WORK ITEM:
Once the line with "[Falu - Brommapojkarna] (38, 1427)" is found in the data, output it and each following line exactly, up to and including the line with "[Inter Escaldes (And)", and nothing before or after.
----------------------------------------
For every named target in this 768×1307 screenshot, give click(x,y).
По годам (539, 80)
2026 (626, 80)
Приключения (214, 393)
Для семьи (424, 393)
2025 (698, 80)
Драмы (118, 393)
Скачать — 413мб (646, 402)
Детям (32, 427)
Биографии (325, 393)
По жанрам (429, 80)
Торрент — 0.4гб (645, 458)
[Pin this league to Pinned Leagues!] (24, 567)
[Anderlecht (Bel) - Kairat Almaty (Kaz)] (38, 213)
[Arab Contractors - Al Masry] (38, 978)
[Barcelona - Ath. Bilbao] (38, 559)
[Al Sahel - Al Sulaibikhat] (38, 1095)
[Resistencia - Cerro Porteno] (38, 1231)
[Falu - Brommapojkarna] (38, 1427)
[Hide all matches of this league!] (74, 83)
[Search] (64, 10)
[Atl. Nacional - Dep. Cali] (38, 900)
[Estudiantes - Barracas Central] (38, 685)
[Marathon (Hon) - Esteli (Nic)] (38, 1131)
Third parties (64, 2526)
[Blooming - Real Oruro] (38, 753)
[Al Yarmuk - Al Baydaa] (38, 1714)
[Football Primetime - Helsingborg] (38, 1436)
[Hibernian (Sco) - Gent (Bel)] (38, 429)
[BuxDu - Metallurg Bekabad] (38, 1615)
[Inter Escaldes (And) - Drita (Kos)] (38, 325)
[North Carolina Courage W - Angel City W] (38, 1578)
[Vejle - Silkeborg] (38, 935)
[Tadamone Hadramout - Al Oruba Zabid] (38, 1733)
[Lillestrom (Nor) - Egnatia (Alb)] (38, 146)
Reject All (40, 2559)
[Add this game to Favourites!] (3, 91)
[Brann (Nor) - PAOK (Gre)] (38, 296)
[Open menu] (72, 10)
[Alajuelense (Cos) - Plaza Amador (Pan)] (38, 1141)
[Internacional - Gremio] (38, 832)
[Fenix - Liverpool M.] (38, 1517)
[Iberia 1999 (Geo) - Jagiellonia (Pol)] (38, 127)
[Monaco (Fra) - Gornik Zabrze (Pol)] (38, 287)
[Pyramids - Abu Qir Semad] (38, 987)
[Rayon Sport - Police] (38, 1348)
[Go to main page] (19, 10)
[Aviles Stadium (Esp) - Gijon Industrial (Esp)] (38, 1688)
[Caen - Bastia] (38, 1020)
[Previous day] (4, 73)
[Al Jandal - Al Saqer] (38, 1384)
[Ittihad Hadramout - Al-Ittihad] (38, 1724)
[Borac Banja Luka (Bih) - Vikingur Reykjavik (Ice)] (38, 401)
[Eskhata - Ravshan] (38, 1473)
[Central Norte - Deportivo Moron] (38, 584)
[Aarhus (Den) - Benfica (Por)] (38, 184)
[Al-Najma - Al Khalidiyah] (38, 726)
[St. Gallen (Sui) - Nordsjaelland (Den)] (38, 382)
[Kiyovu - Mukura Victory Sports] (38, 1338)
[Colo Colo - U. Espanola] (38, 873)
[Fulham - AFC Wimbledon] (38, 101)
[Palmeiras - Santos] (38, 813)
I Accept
----------------------------------------
RESULT OF THE EXERCISE:
[Falu - Brommapojkarna] (38, 1427)
[Hide all matches of this league!] (74, 83)
[Search] (64, 10)
[Atl. Nacional - Dep. Cali] (38, 900)
[Estudiantes - Barracas Central] (38, 685)
[Marathon (Hon) - Esteli (Nic)] (38, 1131)
Third parties (64, 2526)
[Blooming - Real Oruro] (38, 753)
[Al Yarmuk - Al Baydaa] (38, 1714)
[Football Primetime - Helsingborg] (38, 1436)
[Hibernian (Sco) - Gent (Bel)] (38, 429)
[BuxDu - Metallurg Bekabad] (38, 1615)
[Inter Escaldes (And) - Drita (Kos)] (38, 325)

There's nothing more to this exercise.